He is small: five feet long and three feet high, the size of a German shepherd. His fur is dark gray over most of his body, but he has a shock of white on his cheeks and chest.
He has no name, only a studbook number — 1049. But he is special.
He doesn’t know, but sometime this year (2011), 1049 will be tranquilized, flown from St. Louis to a pen in Arizona and left to acclimate for a few days. Then, one day, the cage door will open. He will walk out and become a wild animal once more.
In doing so, 1049 will enter a world far more dangerous — a world governed by human laws and human power, whose rules he cannot possibly understand or obey.
The most successful wolf reintroduction effort is that of a different species of wolf — the timber wolf — in Yellowstone National Park.
In the mid-1990s the U.S. Fish and Wildlife Service, concerned about booming elk and coyote populations inside Yellowstone, trapped over 60 Mackenzie Valley timber wolves in Canada and released them into parts of Wyoming and Montana.
The program was a startling success. Today, over 1,000 timber wolves live in the greater Yellowstone area — so many that Montana and Idaho declared a hunting season for timber wolves in 2009.
Unlike the Fish and Wildlife Service success with the timber wolf, the Mexican wolf reintroduction program proved a trickier proposition.
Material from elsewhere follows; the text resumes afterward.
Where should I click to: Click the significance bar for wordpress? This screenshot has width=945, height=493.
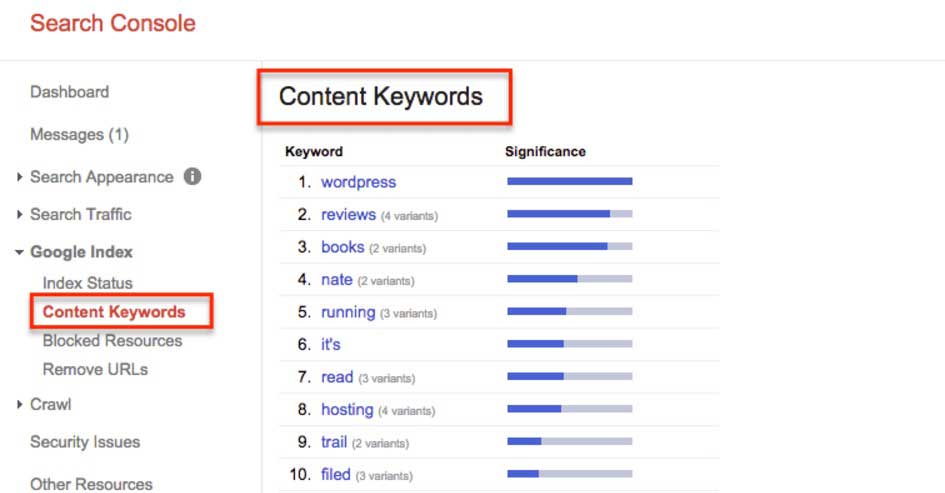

Mexican wolves once ranged over what would become the Southwestern United States and Northern Mexico, but by the 1950s they were nearly extinct.
In 1998, the agency released 11 wolves into the Blue Range Wolf Recovery Area, an area of 7,000 square miles in Arizona and New Mexico.
"We have a limited number of wolves to work with, and the genetics have been extremely complicated," said Tom Buckley, a spokesman for the service’s office in Albuquerque.
To prevent inbreeding, researchers keep a meticulous studbook detailing the bloodlines of every individual. This has limited the number of wolves that the wildlife service can release, and in what combinations they could form into packs.